The following three imaging modalities have widely been employed as diagnostic markers or as secondary endpoints in clinical studies on AD: (i) structural MRI, (ii) functional MRI (fMRI), and (iii) PET. As a fourth modality, diffusion tensor imaging (DTI) bridges the gap between brain structure and function. These imaging methods are believed to reflect specific neurobiological changes of disease. Correlations between MRI-based volumetry and neuron numbers in specific brain regions suggest structural MRI as a potential marker of neuronal loss [6]. The blood oxygen level-dependent (BOLD) fMRI signal is primarily a measure of the input and processing of neuronal information within a region [7], opening an avenue to the assessment of intracortical functional connectivity. PET using ¹⁸F-FDG is thought to represent neuronal glucose consumption as the main determinant of neuronal metabolism. Other PET ligands have been designed to bind AD characteristic fibrillar Aß in amyloid plaques in vivo. DTI measures have been shown to reflect the integrity of white matter fiber tracts as the structural basis of functional connectivity. Three core criteria have been postulated for the use of a biological measure as diagnostic marker [4]: (i) applicability, i.e. the test should be non-invasive, widely available, and pose low patient burden, (ii) reliability, both within one center (test-retest reliability) and across centers, and (iii) validity in respect to underlying pathology and clinical outcomes.
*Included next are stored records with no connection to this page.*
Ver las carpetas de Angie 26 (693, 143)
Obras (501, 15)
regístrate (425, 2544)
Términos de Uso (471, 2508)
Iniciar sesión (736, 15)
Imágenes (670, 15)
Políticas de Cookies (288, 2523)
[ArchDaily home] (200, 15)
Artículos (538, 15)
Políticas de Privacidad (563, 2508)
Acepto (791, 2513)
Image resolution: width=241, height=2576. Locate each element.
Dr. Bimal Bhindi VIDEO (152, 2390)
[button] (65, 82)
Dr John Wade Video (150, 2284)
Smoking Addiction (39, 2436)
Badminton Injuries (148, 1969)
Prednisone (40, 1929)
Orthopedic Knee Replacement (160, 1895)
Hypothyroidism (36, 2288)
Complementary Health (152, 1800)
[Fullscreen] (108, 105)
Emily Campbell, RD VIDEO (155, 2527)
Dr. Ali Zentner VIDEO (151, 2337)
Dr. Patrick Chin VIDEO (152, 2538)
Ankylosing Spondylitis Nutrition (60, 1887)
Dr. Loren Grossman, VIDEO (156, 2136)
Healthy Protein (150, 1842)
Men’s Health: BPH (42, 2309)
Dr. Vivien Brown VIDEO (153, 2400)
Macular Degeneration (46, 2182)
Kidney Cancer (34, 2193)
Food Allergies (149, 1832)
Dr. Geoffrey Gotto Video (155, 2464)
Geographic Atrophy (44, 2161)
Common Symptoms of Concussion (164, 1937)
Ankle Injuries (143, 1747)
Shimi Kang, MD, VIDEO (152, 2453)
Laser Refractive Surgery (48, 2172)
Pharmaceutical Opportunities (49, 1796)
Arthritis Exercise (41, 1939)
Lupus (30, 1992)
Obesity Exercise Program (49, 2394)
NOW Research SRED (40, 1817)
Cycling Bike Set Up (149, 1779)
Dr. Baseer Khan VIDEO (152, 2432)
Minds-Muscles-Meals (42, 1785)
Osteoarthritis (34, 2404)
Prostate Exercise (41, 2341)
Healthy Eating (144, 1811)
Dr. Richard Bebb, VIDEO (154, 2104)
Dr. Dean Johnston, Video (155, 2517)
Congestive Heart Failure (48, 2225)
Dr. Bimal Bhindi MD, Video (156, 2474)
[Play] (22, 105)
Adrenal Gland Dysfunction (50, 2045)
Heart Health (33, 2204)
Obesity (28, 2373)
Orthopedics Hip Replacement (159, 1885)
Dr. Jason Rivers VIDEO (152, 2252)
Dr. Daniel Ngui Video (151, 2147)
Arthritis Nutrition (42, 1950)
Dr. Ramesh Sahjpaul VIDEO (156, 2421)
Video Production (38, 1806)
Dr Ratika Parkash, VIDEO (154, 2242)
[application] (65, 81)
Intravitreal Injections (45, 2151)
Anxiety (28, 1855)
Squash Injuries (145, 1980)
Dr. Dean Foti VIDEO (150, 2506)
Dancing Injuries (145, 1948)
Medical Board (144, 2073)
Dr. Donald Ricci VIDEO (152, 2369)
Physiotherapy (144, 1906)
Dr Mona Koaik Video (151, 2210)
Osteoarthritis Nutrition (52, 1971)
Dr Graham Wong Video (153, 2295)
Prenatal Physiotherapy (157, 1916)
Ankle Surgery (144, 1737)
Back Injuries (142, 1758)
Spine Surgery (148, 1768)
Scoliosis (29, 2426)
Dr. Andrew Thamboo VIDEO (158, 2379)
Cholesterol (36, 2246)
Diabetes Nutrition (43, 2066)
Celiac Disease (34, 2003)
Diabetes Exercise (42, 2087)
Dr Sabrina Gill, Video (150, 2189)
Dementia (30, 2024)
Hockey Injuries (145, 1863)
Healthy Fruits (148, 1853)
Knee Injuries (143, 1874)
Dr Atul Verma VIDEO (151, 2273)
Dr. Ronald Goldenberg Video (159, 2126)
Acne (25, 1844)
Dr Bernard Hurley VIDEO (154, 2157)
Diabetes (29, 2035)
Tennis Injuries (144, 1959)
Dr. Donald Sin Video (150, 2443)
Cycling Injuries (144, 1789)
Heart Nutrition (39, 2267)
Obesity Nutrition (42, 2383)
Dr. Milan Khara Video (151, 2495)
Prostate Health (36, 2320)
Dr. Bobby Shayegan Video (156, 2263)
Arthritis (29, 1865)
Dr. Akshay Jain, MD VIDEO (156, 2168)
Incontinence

The development of imaging biomarkers has entered a new phase with the conduction of large multicenter network studies, such as the North-American Alzheimers Disease Neuroimaging Initiative (ADNI) or the European ADNI (E-ADNI). These and other large-scale national and international multisite networks have allowed experimental markers to enter testing for practicability and multicenter stability along fast acquisition and analysis protocols in large and well-defined clinical cohorts. This renders it desirable to gain an overview about the present state of methodological developments and their potential applications in clinical research and clinical practice. An overview of important imaging markers is given in table 1, further details on these markers with specific emphasis on their potential use as diagnostic markers according to the core criteria of a useful biomarker is given in the following sections.
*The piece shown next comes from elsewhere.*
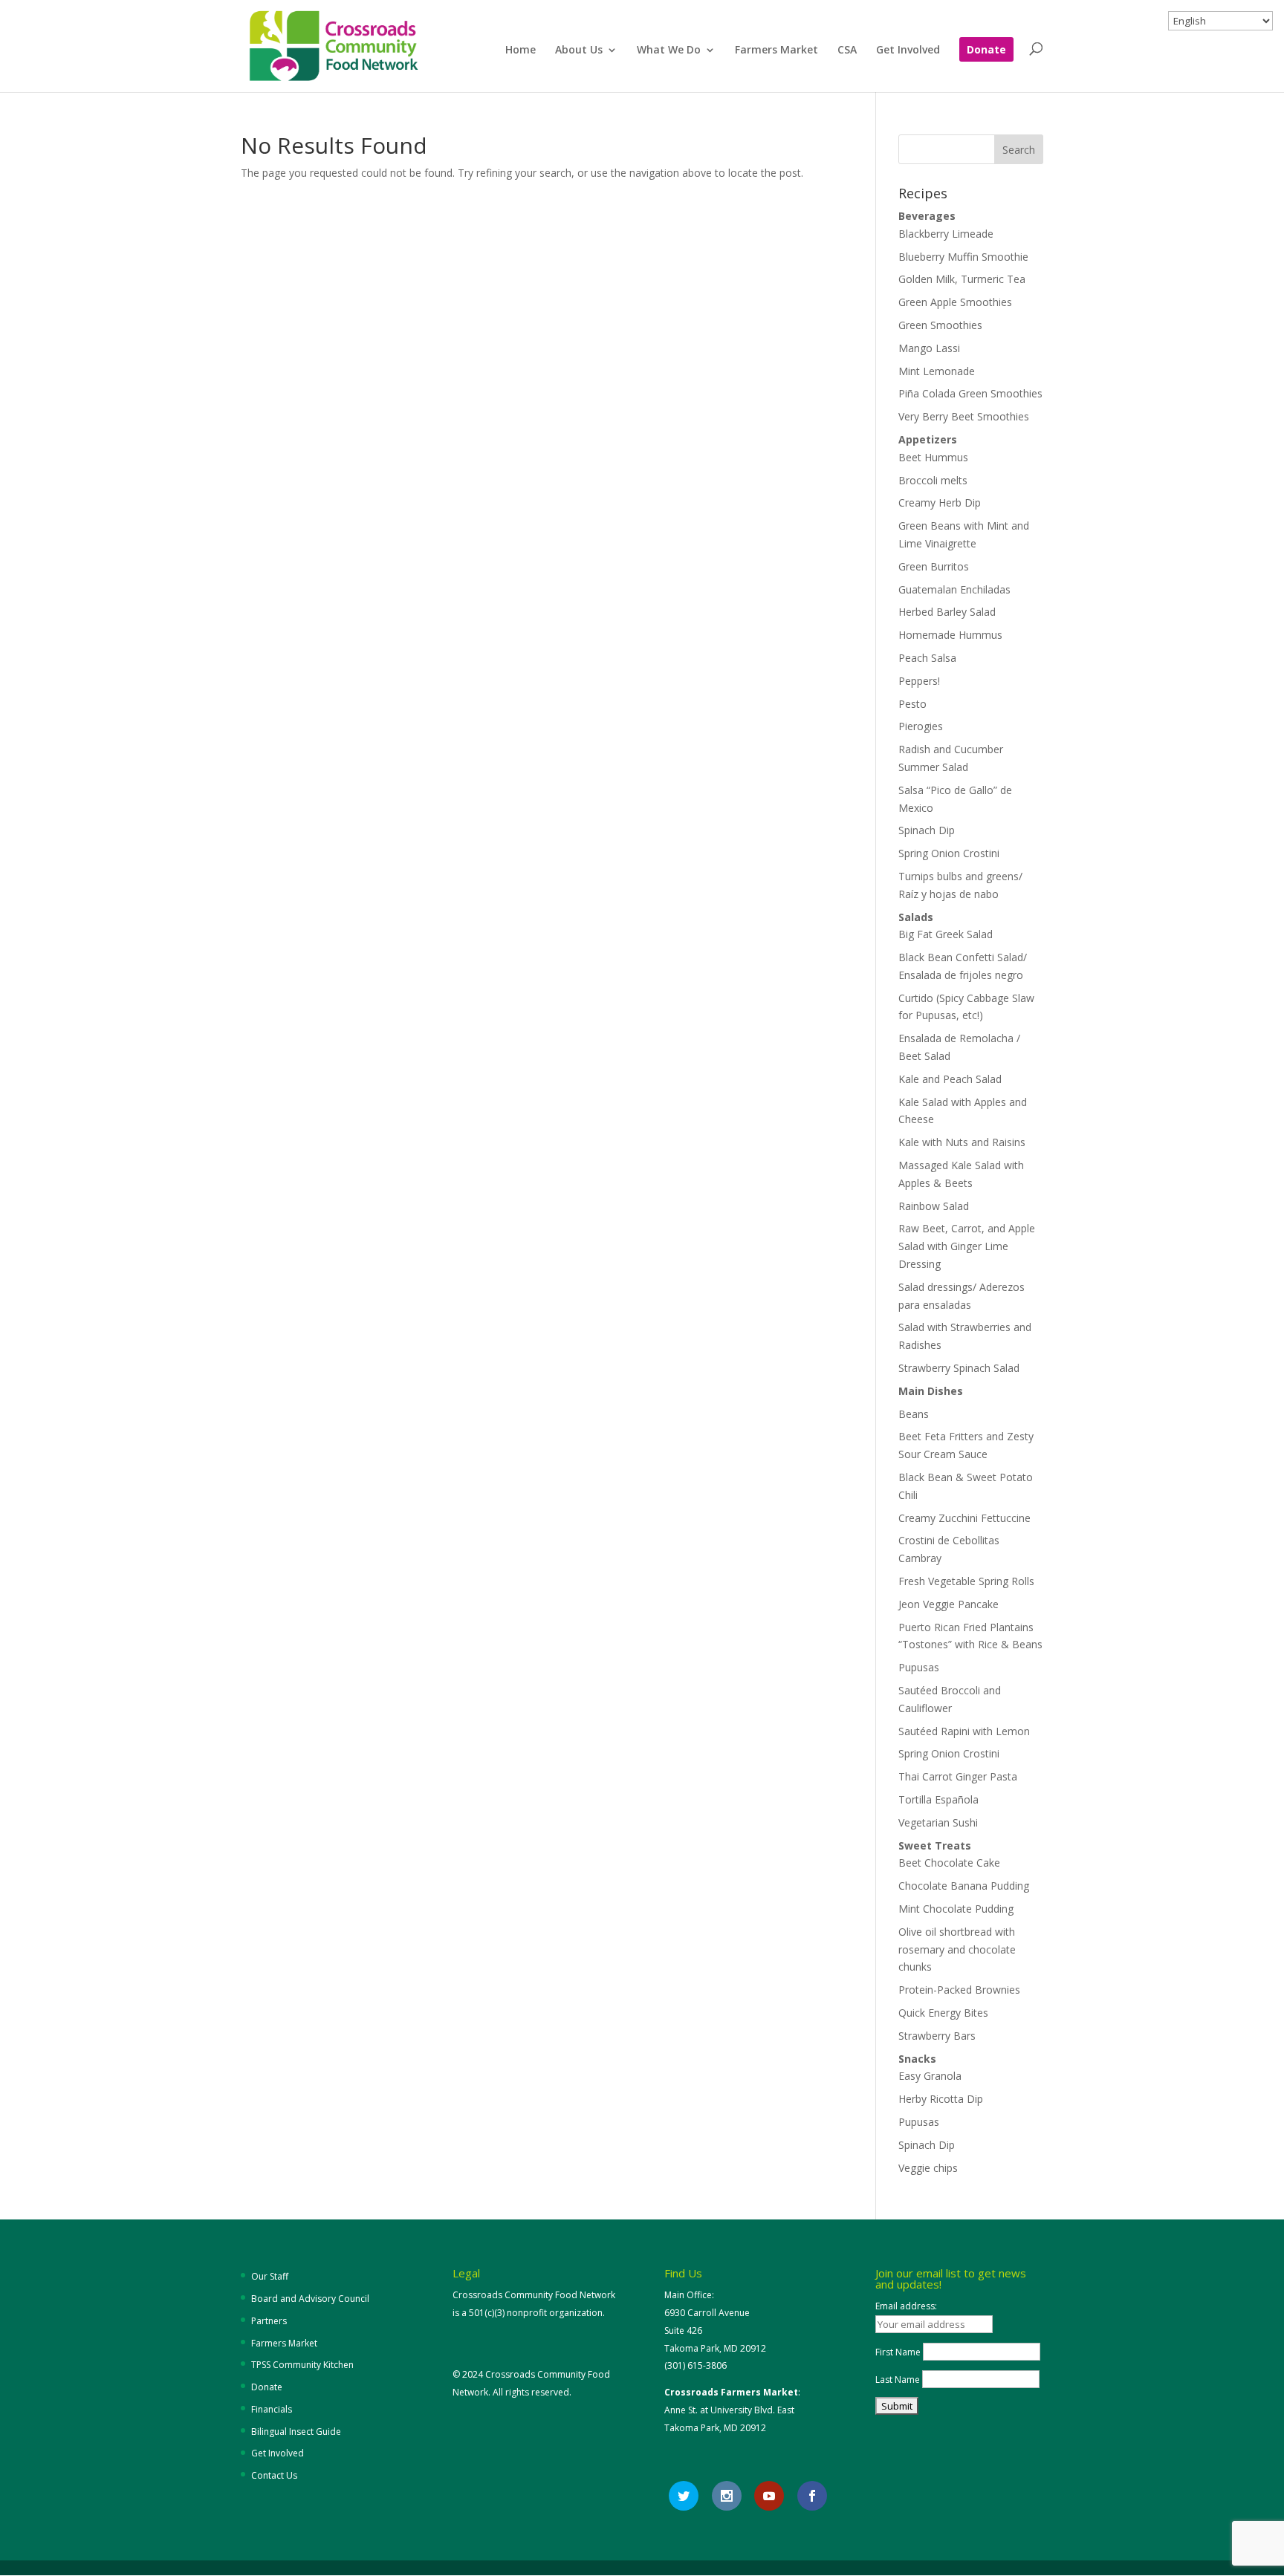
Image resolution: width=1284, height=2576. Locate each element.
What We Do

Structural MRI has already widely been explored in respect to the core criteria of applicability, reliability and validity for a useful biomarker. Structural MRI is noninvasive, can easily be repeated and is relatively widely available. The reliability of volumetric measures obtained from repeated MRI scans is generally high [9, 10]. Less is known about the variability of volumetric measures obtained from different MRI scanners. The variability of manual and automated volumetric measures across 12 different MRI scanners was below 5% in one study [11], the variability of manual volumetric measurement of the hippocampus was only 3.5%. This is in the range of accuracy of manual or automated segmentation protocols tested against simple or complex phantoms in a single-center approach [10], suggesting that multicenter variability, once minimal criteria for scanner quality are met by the participating centers, will not limit the application of structural MRI in clinical trials. The validity of MRI-based markers for the underlying disease pathology has only partly been established. Clinicopathological comparison studies have shown that hippocampus volume obtained ante-mortem accounted for at least 50% of variability in neuron numbers determined during autopsy [12]. The amount of variation explained by MRI- based hippocampus volumetry was above 90% when MRI scans had been obtained postmortem [13]. The relationship of MRI- based atrophy measures to clinical outcome measures of AD such as cognitive decline have also been shown in several studies. The question is still open whether clinical and structural outcomes are closely related in multicenter studies as well.